Enfin, un troisième moyen d’informer les Françaises et les Français sur cette spécificité nord-américaine consiste àvaloriser la présence de chambres de commerce franco-américaines et franco-canadiennes dans notre circonscription, qui pourraient par exemple proposer des formations sur le crédit, accessibles à tous. Ce type de formation enrichirait l’offre des chambres de commerce, qui permettent déjà les rencontres entre entrepreneurs et investisseurs dans le domaine du crédit professionnel.
Une deuxième solution : valoriser la solidarité locale
Un deuxième type de solution consiste à faire jouer la solidarité locale, au travers de partenariats associatifs. Je propose ici deux idées concrètes à étudier.
Tout d’abord, nous pouvons inviter les associations accueillant les Français à l’étranger à nouer des partenariats avec des établissements financiers locaux : les membres des associations ont accès, auprès de ces établissements, à des services bancaires spécialisés et adaptés à leurs besoins et à leur situation de crédit.
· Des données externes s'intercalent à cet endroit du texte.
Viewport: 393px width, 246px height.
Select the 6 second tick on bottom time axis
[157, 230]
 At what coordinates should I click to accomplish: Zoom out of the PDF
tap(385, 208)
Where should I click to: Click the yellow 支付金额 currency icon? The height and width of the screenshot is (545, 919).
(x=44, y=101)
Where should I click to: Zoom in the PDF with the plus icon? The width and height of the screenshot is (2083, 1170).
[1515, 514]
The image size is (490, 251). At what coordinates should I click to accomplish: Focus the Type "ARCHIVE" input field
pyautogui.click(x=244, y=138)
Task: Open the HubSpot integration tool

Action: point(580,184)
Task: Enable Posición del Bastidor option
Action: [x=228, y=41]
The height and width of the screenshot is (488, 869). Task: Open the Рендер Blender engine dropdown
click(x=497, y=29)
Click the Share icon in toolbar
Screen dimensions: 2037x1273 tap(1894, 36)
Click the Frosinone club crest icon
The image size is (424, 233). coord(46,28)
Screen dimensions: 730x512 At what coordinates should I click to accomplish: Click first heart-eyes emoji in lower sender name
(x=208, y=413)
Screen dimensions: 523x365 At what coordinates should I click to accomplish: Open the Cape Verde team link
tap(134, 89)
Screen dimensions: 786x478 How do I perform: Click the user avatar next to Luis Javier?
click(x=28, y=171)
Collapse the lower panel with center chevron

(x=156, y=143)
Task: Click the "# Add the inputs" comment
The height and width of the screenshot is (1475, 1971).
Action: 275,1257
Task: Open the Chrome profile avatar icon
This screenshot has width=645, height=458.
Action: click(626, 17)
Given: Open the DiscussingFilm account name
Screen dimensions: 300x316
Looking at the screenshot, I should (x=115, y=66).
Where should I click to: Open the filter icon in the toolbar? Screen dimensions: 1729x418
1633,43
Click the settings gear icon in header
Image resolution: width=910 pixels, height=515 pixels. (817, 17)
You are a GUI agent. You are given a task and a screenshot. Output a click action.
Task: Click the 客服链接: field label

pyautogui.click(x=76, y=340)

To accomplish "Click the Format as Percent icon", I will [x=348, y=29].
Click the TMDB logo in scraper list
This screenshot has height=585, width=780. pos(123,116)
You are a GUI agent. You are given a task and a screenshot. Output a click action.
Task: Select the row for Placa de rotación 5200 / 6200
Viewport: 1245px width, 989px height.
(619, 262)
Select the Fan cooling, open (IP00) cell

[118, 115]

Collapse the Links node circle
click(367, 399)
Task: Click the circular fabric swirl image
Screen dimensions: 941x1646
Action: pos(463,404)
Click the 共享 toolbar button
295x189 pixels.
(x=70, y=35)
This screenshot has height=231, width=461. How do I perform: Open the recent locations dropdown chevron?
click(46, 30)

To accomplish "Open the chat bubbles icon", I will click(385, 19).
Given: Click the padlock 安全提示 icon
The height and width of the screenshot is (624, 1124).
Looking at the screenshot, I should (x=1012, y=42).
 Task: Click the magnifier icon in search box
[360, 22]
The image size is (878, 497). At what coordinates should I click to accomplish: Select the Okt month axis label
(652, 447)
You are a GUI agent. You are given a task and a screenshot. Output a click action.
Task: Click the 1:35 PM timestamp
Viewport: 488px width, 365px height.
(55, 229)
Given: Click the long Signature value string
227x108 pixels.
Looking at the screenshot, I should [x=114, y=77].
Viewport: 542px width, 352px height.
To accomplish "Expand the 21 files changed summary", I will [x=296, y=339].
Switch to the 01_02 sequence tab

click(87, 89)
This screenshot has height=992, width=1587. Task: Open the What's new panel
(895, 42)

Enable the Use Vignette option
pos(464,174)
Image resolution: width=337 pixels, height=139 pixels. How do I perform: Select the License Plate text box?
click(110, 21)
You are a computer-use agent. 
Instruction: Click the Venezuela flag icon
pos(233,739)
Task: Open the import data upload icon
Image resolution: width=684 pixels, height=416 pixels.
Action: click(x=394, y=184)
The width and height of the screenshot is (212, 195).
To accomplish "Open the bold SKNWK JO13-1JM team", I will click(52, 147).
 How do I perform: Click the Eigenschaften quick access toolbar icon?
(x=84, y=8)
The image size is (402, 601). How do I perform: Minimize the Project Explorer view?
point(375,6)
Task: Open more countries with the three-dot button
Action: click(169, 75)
Ce type de partenariat permet aux associations d’avoir une offre de service innovante, et permet aux établissements financiers de capter une clientèle nouvelle.
Enfin, nous pouvons réfléchir à la création d’une coopérative financière pour les français résidant en Amérique du Nord, sur le modèle des « credit unions » américaines et des « caisses populaires » canadiennes. Ces établissements, qui sont la propriété effective de leurs membres, ont typiquement pour objectif de proposer des crédits à taux très compétitifs.